[Assignment] Look for the word "computer" in the data below, and copy every line that holds it.

= Beginning of Section =

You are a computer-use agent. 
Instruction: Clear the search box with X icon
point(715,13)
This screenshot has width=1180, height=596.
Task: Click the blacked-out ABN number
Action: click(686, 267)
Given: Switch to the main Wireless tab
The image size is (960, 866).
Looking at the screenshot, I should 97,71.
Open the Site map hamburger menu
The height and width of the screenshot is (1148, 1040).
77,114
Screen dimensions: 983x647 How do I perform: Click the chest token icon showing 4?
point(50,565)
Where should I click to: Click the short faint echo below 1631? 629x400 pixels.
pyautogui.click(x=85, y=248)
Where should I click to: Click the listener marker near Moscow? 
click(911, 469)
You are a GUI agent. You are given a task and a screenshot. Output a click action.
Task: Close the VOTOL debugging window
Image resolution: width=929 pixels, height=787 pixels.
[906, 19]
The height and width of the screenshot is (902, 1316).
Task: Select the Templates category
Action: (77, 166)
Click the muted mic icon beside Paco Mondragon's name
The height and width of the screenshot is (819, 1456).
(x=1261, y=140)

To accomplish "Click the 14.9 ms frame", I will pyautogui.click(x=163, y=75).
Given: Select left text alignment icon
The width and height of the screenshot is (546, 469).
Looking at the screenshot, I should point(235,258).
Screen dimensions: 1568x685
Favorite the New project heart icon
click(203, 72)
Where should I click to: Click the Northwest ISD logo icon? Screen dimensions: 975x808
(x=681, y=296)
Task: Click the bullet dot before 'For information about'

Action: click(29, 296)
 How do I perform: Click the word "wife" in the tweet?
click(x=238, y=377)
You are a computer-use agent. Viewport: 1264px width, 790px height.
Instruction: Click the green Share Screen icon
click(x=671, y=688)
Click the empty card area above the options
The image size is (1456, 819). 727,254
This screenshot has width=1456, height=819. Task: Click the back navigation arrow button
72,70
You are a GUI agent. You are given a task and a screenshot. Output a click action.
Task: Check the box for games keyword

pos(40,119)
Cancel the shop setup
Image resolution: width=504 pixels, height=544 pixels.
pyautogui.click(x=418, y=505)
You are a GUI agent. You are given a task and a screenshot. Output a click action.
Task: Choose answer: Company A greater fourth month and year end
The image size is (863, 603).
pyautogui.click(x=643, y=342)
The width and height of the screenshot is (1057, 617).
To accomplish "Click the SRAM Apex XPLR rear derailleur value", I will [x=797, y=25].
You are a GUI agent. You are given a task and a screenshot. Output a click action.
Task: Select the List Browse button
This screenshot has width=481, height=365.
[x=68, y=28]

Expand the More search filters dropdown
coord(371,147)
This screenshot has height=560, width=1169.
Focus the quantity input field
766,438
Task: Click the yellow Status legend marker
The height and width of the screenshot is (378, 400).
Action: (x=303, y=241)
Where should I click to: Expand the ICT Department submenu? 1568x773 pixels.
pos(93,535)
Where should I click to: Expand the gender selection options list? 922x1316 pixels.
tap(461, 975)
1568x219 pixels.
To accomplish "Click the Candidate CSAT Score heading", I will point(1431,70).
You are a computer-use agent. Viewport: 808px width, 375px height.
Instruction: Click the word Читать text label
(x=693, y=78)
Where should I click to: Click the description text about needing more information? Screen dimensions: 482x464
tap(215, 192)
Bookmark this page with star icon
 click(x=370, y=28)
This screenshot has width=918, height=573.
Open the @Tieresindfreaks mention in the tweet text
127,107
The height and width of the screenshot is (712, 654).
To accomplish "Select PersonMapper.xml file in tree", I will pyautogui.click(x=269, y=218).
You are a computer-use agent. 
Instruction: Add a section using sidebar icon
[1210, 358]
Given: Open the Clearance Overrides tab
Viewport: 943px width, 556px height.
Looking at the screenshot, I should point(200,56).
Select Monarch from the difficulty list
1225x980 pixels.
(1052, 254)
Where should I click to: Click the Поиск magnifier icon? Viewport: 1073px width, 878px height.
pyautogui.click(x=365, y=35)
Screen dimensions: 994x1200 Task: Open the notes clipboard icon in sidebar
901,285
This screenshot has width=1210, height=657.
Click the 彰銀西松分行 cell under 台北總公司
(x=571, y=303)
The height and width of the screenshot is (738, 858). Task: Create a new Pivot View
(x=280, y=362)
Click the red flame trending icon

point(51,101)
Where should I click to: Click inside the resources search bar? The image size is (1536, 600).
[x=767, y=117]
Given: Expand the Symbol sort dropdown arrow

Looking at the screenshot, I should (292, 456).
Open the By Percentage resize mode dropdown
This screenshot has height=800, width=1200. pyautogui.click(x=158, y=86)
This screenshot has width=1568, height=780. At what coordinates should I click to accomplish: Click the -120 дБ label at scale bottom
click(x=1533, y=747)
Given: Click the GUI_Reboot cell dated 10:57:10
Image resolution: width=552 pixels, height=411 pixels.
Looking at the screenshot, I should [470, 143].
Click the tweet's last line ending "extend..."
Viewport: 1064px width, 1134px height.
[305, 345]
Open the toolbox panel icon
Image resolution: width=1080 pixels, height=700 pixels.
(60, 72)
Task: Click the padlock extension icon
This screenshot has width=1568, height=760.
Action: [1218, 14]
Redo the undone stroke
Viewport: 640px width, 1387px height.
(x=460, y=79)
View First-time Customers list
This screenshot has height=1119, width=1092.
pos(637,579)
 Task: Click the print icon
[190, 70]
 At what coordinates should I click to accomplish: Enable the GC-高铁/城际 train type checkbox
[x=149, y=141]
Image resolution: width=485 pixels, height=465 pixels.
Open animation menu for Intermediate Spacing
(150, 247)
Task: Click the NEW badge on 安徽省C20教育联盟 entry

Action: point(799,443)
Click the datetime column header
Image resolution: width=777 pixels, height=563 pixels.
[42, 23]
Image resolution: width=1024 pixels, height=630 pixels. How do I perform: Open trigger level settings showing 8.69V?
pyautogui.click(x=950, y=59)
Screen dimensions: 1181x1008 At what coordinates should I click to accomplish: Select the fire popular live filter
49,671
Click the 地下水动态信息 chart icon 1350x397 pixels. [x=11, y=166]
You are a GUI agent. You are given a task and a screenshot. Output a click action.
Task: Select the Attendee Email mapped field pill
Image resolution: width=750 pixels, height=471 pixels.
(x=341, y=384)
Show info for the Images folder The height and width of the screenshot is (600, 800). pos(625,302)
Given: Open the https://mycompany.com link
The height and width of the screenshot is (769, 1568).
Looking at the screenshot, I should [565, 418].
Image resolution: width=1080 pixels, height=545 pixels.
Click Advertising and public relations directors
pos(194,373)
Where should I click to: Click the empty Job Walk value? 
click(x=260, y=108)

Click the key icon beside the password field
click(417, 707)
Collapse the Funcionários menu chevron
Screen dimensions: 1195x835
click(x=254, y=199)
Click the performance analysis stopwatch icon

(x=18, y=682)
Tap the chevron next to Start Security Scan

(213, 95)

= End of Section =

[Expected output]
You are a computer-use agent. 
You are a computer-use agent. Viewport: 1264px width, 790px height.
You are a computer-use agent. Viewport: 808px width, 375px height.
You are a computer-use agent. 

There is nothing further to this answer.